Well it depends on what you mean by simple hard to kill plants. Java fern and most anubias will grow in 1wpg and less. 
I mentioned that you should shoot for 2 watts per gallon, because that will allow you to grow alot of stem plants that will help keep nitrates down. If you are not going to mess around with CO2 then a range of 1-2.5wpg is good. I've been told that CO2 is good with any light, but I think when you get around 2.5wpg and up, CO2 is necessary or you will have alot of algae problems.

If you plan to stick with the low light, hard to kill plants forever, then getting a fixture with ~1wpg will be fine. Many stem plants and alot of the reddish plants need higher light of ~2wpg or more. Since the choices for low light plants are pretty limited, I always try to shoot for 2wpg when i set up a planted tank.

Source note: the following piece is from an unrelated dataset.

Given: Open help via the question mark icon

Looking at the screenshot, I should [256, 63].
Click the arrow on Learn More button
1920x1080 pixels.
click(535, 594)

Like Ownager clarified, anubias can be placed on the substrate (gravel, sand, special gravel stuff) but you can't bury the rhizome, or the part where the stems grow from. It is really hard to keep an anubias from floating up though...or atleast it is for me. I attach all mine to small rocks or stones with fishing line. That way you can bury the stone so it won't be seen, keep the plant submersed, and keep it from dying.
To me java fern looks better in groups, on a piece of driftwood. I have tried just planting the roots, but the group didn't stay together and it would stay on the gravel.

It's really your choice how you decide to plant them or place them.

Substrate is indeed gravel, sand, or whatever you use on the bottom of the tank. I don't suggest dirt...that's messy and probably isn't best for your fishies. There are some specialty plant substrates out there...here's a few that I can think of off the top of my head: Eco-Complete (black, small grain, contains nutrients and some beneficial bacteria), Flourite (iron rich, comes in red or brown, small particles), and Laterite (red, iron rich, usually you make an inch layer under regular gravel. There are others, but I can't think of names and I don't know much about them.

You can always use regular gravel. It should be really small though...like 2-3mm pebbles. It does help to have the specialty substrates, but not necessary. I have 2 planted tanks with regular gravel, you just have to make sure you use fertilizers.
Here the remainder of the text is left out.